AIM >> Put every line of the data below into a JSON list of strings, one string for each line, and skip the blank lines.

EXTRACTED DATA >>
----------------------------------------

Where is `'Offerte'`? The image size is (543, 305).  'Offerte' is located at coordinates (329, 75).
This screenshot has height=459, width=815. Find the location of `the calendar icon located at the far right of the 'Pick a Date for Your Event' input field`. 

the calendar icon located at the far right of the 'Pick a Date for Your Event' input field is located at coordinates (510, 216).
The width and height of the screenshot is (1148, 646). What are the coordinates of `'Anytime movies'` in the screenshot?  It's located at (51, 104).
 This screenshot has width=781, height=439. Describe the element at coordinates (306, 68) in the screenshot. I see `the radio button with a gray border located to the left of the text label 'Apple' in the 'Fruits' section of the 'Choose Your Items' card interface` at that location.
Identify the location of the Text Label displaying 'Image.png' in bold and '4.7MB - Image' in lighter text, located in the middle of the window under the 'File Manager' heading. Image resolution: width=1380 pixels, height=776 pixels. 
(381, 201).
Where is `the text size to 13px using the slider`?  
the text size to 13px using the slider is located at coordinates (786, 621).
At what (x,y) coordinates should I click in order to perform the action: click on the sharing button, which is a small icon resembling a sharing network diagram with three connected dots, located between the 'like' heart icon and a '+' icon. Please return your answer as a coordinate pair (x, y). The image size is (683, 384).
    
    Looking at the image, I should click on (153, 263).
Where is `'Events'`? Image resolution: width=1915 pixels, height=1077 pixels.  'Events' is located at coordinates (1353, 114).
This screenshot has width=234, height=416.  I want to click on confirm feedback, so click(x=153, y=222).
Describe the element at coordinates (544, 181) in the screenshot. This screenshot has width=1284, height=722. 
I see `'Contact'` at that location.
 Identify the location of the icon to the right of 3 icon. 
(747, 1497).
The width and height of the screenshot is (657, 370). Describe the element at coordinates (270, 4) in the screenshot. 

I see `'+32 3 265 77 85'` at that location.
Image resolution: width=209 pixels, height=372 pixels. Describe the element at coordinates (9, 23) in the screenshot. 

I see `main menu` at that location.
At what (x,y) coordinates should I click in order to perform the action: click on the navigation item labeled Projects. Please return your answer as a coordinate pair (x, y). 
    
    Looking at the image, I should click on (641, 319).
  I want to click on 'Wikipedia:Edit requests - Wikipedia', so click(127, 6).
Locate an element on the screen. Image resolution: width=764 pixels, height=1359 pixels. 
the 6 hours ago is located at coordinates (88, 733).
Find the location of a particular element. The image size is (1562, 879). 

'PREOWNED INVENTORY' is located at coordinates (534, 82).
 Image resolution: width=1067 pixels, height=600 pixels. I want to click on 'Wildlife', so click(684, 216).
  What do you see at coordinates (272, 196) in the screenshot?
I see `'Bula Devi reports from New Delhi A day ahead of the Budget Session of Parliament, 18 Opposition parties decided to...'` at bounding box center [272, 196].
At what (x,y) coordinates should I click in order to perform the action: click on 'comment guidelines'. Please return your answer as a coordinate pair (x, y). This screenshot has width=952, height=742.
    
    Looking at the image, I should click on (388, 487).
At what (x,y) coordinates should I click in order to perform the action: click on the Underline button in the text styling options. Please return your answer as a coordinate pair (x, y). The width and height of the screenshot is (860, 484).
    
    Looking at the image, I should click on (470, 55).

----------------------------------------

TASK OUTPUT >>
[
  "Where is `'Offerte'`? The image size is (543, 305).  'Offerte' is located at coordinates (329, 75).",
  "This screenshot has height=459, width=815. Find the location of `the calendar icon located at the far right of the 'Pick a Date for Your Event' input field`. ",
  "the calendar icon located at the far right of the 'Pick a Date for Your Event' input field is located at coordinates (510, 216).",
  "The width and height of the screenshot is (1148, 646). What are the coordinates of `'Anytime movies'` in the screenshot?  It's located at (51, 104).",
  " This screenshot has width=781, height=439. Describe the element at coordinates (306, 68) in the screenshot. I see `the radio button with a gray border located to the left of the text label 'Apple' in the 'Fruits' section of the 'Choose Your Items' card interface` at that location.",
  "Identify the location of the Text Label displaying 'Image.png' in bold and '4.7MB - Image' in lighter text, located in the middle of the window under the 'File Manager' heading. Image resolution: width=1380 pixels, height=776 pixels. ",
  "(381, 201).",
  "Where is `the text size to 13px using the slider`?  ",
  "the text size to 13px using the slider is located at coordinates (786, 621).",
  "At what (x,y) coordinates should I click in order to perform the action: click on the sharing button, which is a small icon resembling a sharing network diagram with three connected dots, located between the 'like' heart icon and a '+' icon. Please return your answer as a coordinate pair (x, y). The image size is (683, 384).",
  "    Looking at the image, I should click on (153, 263).",
  "Where is `'Events'`? Image resolution: width=1915 pixels, height=1077 pixels.  'Events' is located at coordinates (1353, 114).",
  "This screenshot has width=234, height=416.  I want to click on confirm feedback, so click(x=153, y=222).",
  "Describe the element at coordinates (544, 181) in the screenshot. This screenshot has width=1284, height=722. ",
  "I see `'Contact'` at that location.",
  " Identify the location of the icon to the right of 3 icon. ",
  "(747, 1497).",
  "The width and height of the screenshot is (657, 370). Describe the element at coordinates (270, 4) in the screenshot. ",
  "I see `'+32 3 265 77 85'` at that location.",
  "Image resolution: width=209 pixels, height=372 pixels. Describe the element at coordinates (9, 23) in the screenshot. ",
  "I see `main menu` at that location.",
  "At what (x,y) coordinates should I click in order to perform the action: click on the navigation item labeled Projects. Please return your answer as a coordinate pair (x, y). ",
  "    Looking at the image, I should click on (641, 319).",
  "  I want to click on 'Wikipedia:Edit requests - Wikipedia', so click(127, 6).",
  "Locate an element on the screen. Image resolution: width=764 pixels, height=1359 pixels. ",
  "the 6 hours ago is located at coordinates (88, 733).",
  "Find the location of a particular element. The image size is (1562, 879). ",
  "'PREOWNED INVENTORY' is located at coordinates (534, 82).",
  " Image resolution: width=1067 pixels, height=600 pixels. I want to click on 'Wildlife', so click(684, 216).",
  "  What do you see at coordinates (272, 196) in the screenshot?",
  "I see `'Bula Devi reports from New Delhi A day ahead of the Budget Session of Parliament, 18 Opposition parties decided to...'` at bounding box center [272, 196].",
  "At what (x,y) coordinates should I click in order to perform the action: click on 'comment guidelines'. Please return your answer as a coordinate pair (x, y). This screenshot has width=952, height=742.",
  "    Looking at the image, I should click on (388, 487).",
  "At what (x,y) coordinates should I click in order to perform the action: click on the Underline button in the text styling options. Please return your answer as a coordinate pair (x, y). The width and height of the screenshot is (860, 484).",
  "    Looking at the image, I should click on (470, 55)."
]